The leader of Parliament’s largest Sunni Arab bloc, Adnan Al-Dulaimi, welcomed Ammar Al-Hakim’s visit to Anbar on Sunday as a “good initiative, saying Shiite-Sunni reconciliation was a goal cherished by his once-dominant Sunni Arab minority. “This is what we hope, and we pray to Allah for,” Al-Dulaimi, whose three-party alliance has 44 of parliament’s 275 seats, told The Associated Press yesterday. “We pray to God to make our Shiite brothers ... give us our due rights and not monopolize power.”

Hakim’s visit to Anbar was the latest sign that key Iraqi politicians may be working toward reconciliation independently of Prime Minister Nuri Al-Maliki’s government, which has faced criticism for doing little to bring together Iraq’s Shiites, Kurds and Sunnis.

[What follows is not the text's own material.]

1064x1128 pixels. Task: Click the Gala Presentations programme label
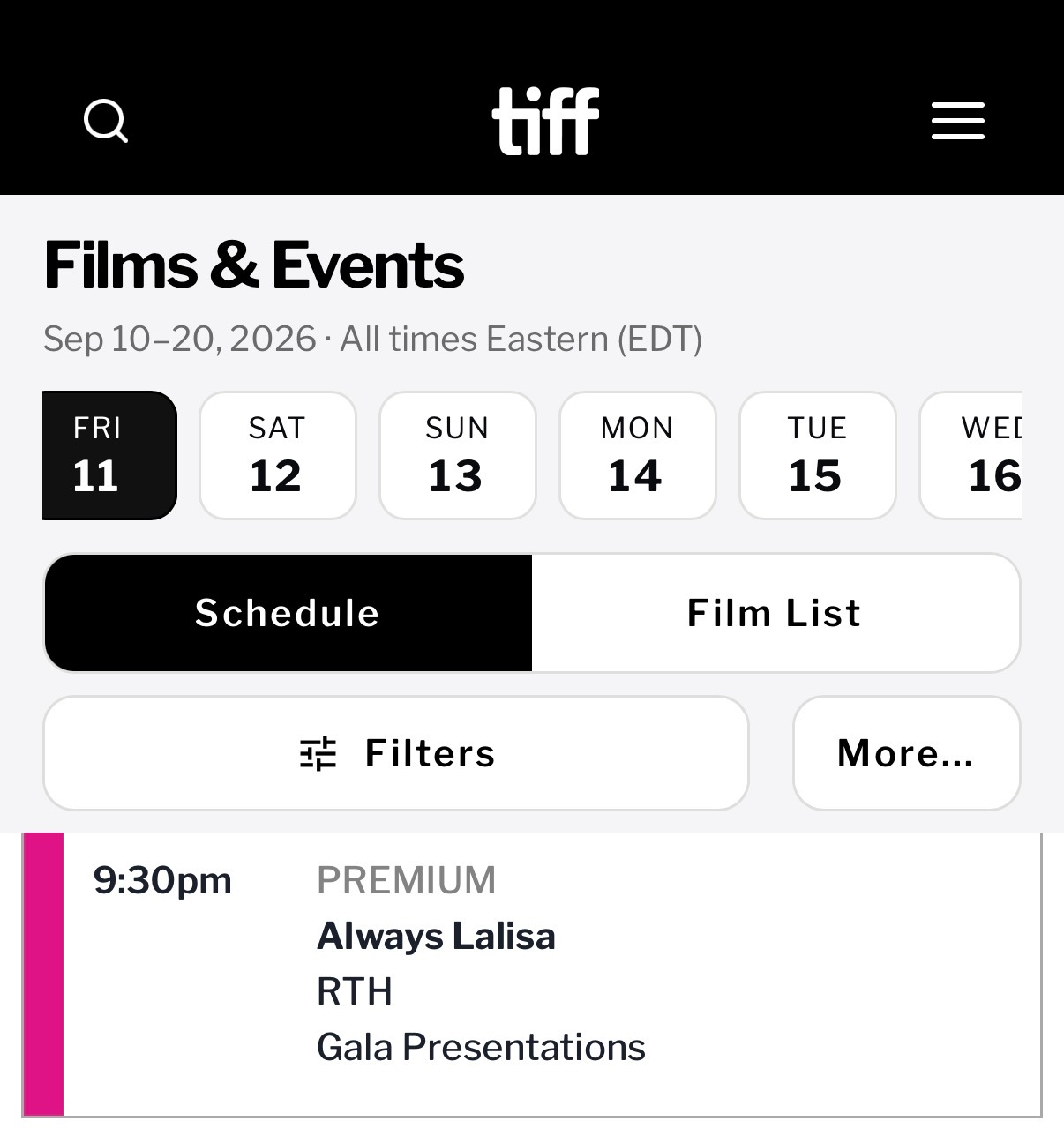coord(481,1048)
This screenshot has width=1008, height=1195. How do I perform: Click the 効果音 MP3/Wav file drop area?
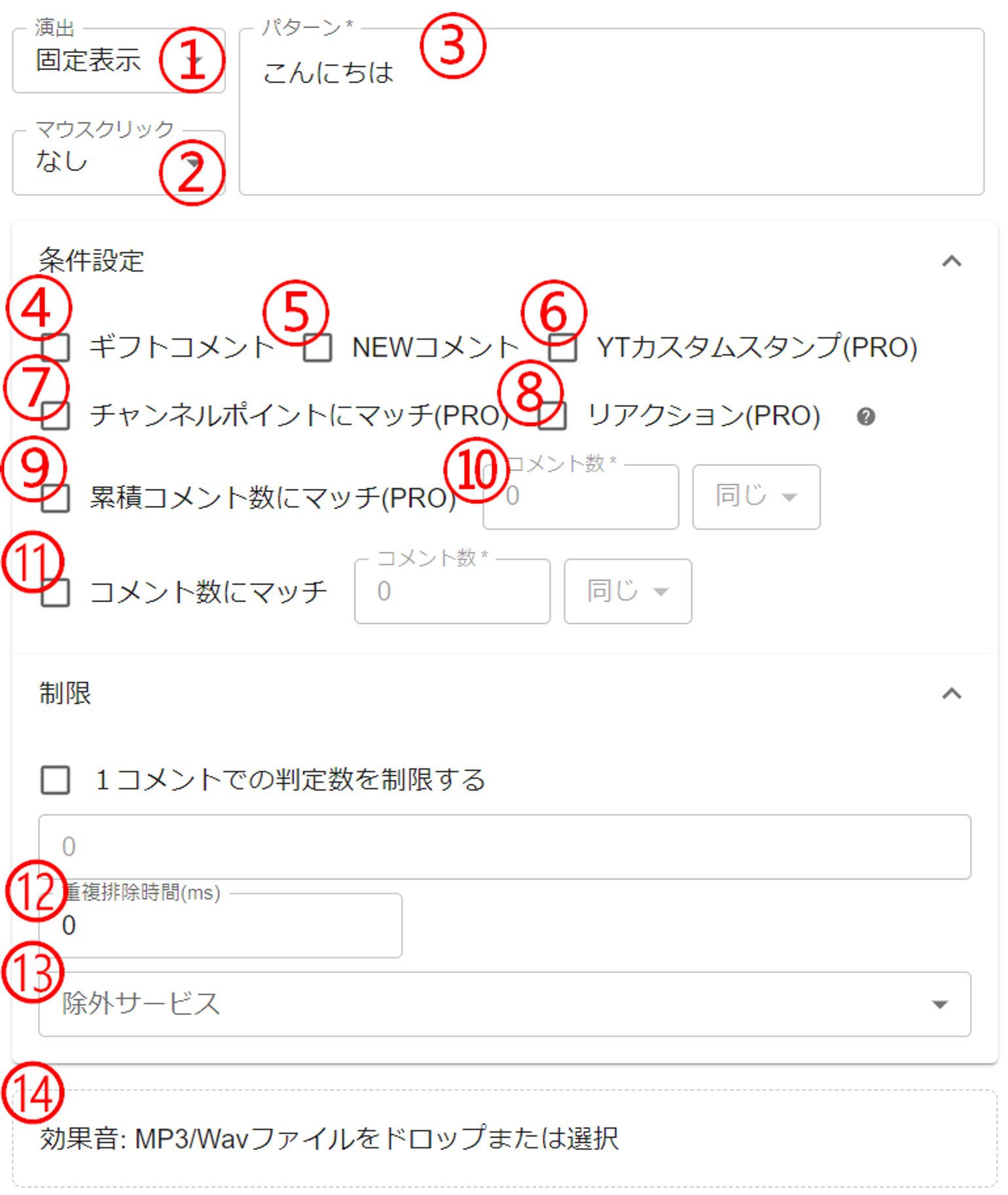(x=504, y=1139)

Sunni Arab Vice President Tariq Al-Hashemi visited Grand Ayatollah Ali Al-Sistani, Iraq’s top Shiite cleric, last month at the holy city of Najaf south of Baghdad. The visit amounted to an unprecedented Sunni Arab endorsement of Sistani’s role as the nation’s guardian.
Another smart move.
Hashemi’s Iraqi Islamic Party also has been distancing itself from militant Sunni Arab groups and has in recent months forged closer ties with Hakim’s Supreme Islamic Iraqi Council, the country’s largest Shiite party, and the two major Kurdish parties.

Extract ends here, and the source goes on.